(Items listed in a dataset)
━━━━━━━━━━
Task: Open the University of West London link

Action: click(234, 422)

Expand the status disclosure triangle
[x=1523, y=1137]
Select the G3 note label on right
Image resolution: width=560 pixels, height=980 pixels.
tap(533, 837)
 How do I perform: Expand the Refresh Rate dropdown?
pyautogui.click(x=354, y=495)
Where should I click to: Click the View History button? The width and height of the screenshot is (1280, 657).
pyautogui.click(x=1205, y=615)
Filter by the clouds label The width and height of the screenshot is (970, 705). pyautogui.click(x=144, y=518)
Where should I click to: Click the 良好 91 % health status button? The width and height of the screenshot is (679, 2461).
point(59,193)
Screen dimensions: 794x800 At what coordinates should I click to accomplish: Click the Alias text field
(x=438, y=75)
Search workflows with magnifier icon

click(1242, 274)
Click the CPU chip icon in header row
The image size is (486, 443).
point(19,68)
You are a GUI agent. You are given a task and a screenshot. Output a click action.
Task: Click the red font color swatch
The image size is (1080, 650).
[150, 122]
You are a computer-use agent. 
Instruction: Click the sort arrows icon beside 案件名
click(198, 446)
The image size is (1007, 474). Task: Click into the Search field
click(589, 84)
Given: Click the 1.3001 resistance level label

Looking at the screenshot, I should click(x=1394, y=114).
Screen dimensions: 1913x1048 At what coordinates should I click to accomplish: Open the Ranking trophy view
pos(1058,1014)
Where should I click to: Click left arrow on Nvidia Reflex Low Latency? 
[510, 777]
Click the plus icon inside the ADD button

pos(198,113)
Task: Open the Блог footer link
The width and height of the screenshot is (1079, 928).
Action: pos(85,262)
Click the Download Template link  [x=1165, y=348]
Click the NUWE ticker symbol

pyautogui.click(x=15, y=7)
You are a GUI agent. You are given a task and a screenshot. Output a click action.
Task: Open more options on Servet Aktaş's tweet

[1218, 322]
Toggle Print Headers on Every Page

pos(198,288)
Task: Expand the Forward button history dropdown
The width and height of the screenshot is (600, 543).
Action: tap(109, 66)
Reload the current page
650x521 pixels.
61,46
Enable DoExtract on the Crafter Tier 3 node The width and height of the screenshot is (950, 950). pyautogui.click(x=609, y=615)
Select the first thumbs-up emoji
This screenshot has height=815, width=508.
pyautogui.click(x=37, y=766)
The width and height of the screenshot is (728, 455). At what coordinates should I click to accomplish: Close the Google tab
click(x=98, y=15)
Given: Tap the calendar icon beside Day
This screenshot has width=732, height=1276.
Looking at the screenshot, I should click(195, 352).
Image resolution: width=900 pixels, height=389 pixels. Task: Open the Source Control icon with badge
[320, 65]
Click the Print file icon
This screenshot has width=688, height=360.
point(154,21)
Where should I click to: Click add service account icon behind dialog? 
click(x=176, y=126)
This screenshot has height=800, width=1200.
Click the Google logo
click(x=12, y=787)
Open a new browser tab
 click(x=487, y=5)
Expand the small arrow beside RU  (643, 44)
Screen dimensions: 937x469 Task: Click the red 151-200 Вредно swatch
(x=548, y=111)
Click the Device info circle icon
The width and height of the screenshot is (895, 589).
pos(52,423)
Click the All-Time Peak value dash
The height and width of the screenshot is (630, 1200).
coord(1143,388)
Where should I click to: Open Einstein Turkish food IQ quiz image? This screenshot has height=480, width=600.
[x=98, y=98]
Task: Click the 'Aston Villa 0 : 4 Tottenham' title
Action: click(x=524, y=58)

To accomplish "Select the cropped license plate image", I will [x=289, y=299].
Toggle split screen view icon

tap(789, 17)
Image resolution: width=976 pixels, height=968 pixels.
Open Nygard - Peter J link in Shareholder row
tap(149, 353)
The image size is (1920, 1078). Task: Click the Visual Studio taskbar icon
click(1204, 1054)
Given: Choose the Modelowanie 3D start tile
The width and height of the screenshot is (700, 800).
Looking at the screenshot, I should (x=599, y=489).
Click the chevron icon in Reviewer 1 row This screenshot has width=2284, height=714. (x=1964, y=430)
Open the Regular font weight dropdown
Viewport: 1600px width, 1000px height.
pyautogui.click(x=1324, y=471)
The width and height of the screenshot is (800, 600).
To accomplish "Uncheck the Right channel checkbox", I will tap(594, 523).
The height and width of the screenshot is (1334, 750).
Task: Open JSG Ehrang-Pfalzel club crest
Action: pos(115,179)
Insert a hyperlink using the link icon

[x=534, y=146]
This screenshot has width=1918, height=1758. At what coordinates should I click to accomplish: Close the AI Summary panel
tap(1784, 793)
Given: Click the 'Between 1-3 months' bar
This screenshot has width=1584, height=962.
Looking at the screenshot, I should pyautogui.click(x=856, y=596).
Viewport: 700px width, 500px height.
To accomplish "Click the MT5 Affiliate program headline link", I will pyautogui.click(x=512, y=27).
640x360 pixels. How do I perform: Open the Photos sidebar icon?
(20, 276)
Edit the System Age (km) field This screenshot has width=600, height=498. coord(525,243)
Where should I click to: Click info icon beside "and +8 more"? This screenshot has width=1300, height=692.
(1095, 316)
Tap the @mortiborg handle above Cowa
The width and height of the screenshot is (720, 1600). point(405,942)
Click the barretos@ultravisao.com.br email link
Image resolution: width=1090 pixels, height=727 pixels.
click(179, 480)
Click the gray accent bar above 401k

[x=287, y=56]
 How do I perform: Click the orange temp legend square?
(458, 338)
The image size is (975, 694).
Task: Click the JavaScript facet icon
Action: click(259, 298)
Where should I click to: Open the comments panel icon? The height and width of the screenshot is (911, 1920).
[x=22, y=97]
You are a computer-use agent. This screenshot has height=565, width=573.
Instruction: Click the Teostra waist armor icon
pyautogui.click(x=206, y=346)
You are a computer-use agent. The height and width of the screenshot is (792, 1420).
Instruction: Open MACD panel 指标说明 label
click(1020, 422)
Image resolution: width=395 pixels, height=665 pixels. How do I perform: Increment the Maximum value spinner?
━━━━━━━━━━
:: Problem statement ::
The lines to write out run from the one with "640x360 pixels. How" through the end of the records. Give them exactly, and only them.

:: Exercise solution ::
640x360 pixels. How do I perform: Open the Photos sidebar icon?
(20, 276)
Edit the System Age (km) field This screenshot has width=600, height=498. coord(525,243)
Where should I click to: Click info icon beside "and +8 more"? This screenshot has width=1300, height=692.
(1095, 316)
Tap the @mortiborg handle above Cowa
The width and height of the screenshot is (720, 1600). point(405,942)
Click the barretos@ultravisao.com.br email link
Image resolution: width=1090 pixels, height=727 pixels.
click(179, 480)
Click the gray accent bar above 401k

[x=287, y=56]
 How do I perform: Click the orange temp legend square?
(458, 338)
The image size is (975, 694).
Task: Click the JavaScript facet icon
Action: click(259, 298)
Where should I click to: Open the comments panel icon? The height and width of the screenshot is (911, 1920).
[x=22, y=97]
You are a computer-use agent. This screenshot has height=565, width=573.
Instruction: Click the Teostra waist armor icon
pyautogui.click(x=206, y=346)
You are a computer-use agent. The height and width of the screenshot is (792, 1420).
Instruction: Open MACD panel 指标说明 label
click(1020, 422)
Image resolution: width=395 pixels, height=665 pixels. How do I perform: Increment the Maximum value spinner?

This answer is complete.